Das erste Unterscheidungsmerkmal zu einem Großteil der Mitbewerber ist die Konzentration von Austrian Audio auf den Profi-Bereich. Die ersten verkaufsfertigen Produkte waren nicht Kopfhörer, sondern Mikrophone. Das war ein Statement, das so viel sagte wie: „Am wichtigsten ist uns, dass Tonstudios, Musikproduzenten und Musiker unsere Produkte mögen. Falls darüber hinaus auch der eine oder andere Audiophile bei uns einkauft – auch gut“. Den Mikrophonen folgten die geschlossenen Studiokopfhörer Hi-X50 und Hi-X55. 2021 schließlich kam mit dem Hi-X65 der erste offene Referenzkopfhörer von Austrian Audio auf den Markt und es war an der Zeit, den Wienern mein Ohr zu leihen.

◆ Schriftliche Aufgaben
- A) Schreiben Sie aus dem Text über Austrian Audio die Passage von „Das erste Unterscheidungsmerkmal“ bis „Ohr zu leihen.“ wortgetreu ab.
- B) Fassen Sie den mit „Das erste Unterscheidungsmerkmal“ beginnenden Absatz des Textes über Austrian Audio als knappe Stichpunktliste zusammen, ohne seine wesentlichen Fakten auszulassen.
- C) Führen Sie den Text über Austrian Audio im Anschluss an seinen letzten Satz weiter.

◆ Gespeicherte Daten
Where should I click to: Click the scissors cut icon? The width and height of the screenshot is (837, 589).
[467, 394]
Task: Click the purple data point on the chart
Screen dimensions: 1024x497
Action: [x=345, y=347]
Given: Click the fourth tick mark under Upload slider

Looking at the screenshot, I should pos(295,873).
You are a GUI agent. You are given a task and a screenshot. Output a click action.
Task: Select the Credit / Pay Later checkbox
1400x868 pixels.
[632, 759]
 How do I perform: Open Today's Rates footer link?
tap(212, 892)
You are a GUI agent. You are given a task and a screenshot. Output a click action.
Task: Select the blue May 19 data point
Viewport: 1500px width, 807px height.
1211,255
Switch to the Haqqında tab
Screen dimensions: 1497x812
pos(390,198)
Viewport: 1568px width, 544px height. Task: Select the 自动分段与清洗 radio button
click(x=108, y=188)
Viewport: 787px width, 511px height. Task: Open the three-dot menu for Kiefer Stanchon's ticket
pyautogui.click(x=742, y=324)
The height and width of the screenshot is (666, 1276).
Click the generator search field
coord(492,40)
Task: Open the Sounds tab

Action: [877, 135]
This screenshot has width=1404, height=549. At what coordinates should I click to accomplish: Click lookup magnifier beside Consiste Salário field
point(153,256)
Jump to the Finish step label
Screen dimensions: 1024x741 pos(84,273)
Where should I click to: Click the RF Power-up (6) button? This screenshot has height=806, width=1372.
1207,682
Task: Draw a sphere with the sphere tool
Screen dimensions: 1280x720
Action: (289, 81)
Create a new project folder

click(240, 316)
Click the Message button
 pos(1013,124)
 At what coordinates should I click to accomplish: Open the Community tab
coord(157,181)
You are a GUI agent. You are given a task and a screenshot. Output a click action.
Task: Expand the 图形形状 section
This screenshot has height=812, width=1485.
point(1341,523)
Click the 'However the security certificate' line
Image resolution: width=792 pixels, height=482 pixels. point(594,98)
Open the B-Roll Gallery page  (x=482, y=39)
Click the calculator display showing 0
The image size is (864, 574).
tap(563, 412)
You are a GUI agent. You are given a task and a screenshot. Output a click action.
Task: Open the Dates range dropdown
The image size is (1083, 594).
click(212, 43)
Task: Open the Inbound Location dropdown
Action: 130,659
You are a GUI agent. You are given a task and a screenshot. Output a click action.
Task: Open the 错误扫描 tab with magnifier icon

◆ Lösungen zur Übung
- A)
Das erste Unterscheidungsmerkmal zu einem Großteil der Mitbewerber ist die Konzentration von Austrian Audio auf den Profi-Bereich. Die ersten verkaufsfertigen Produkte waren nicht Kopfhörer, sondern Mikrophone. Das war ein Statement, das so viel sagte wie: „Am wichtigsten ist uns, dass Tonstudios, Musikproduzenten und Musiker unsere Produkte mögen. Falls darüber hinaus auch der eine oder andere Audiophile bei uns einkauft – auch gut“. Den Mikrophonen folgten die geschlossenen Studiokopfhörer Hi-X50 und Hi-X55. 2021 schließlich kam mit dem Hi-X65 der erste offene Referenzkopfhörer von Austrian Audio auf den Markt und es war an der Zeit, den Wienern mein Ohr zu leihen.

- B)
- Anders als ein Großteil der Mitbewerber konzentriert sich Austrian Audio auf den Profi-Bereich.
- Die ersten verkaufsfertigen Produkte waren Mikrophone, keine Kopfhörer.
- Damit wurde signalisiert, dass vor allem Tonstudios, Musikproduzenten und Musiker die Produkte mögen sollen. Audiophile Käufer sind zusätzlich willkommen.
- Auf die Mikrophone folgten die geschlossenen Studiokopfhörer Hi-X50 und Hi-X55.
- 2021 kam mit dem Hi-X65 der erste offene Referenzkopfhörer des Herstellers auf den Markt.
- Damit war die Zeit gekommen, dem Wiener Hersteller Gehör zu schenken.

- C)
Was es ist

Preis: 349 Euro

Treiber: 44mm High Excursion, dynamisch

Magnetstärke: 1 Tesla

Empfindlichkeit: 110 dBspl/V

Impedanz: 25 Ohm

Frequenzbereich: 5 Hz bis 28 Khz

Klirrfaktor: Weniger als 0,1 %

Gewicht: 310 Gramm

Der Hi-X65 ist ein ohrumschließender dynamischer Kopfhörer (Over-Ear) in offener Bauform. Die Rückseite der Ohrmuscheln lässt also Töne hinaus und hinein. Die Ohrpolster sind aus Memory-Schaum und bieten mit ihrer an eine Pferderennbahn erinnernden ovalen Form sehr viel Platz für Ohren aller Größen. Geliefert wird der Hi-X65 mit zwei Kabeln, einem drei Meter langen und einem 1,5 Meter kurzen, die beide mit einem abnehmbaren 3,5mm-Stecker angeschlossen werden. Die Kabel sind relativ dünn und unauffällig, erweisen sich in der Praxis aber als recht geschmeidig, verzwirbeln also nicht und sind vor allem nicht mikrophonisch, leiten also nicht nach Berührung ungewollte Töne ans Ohr.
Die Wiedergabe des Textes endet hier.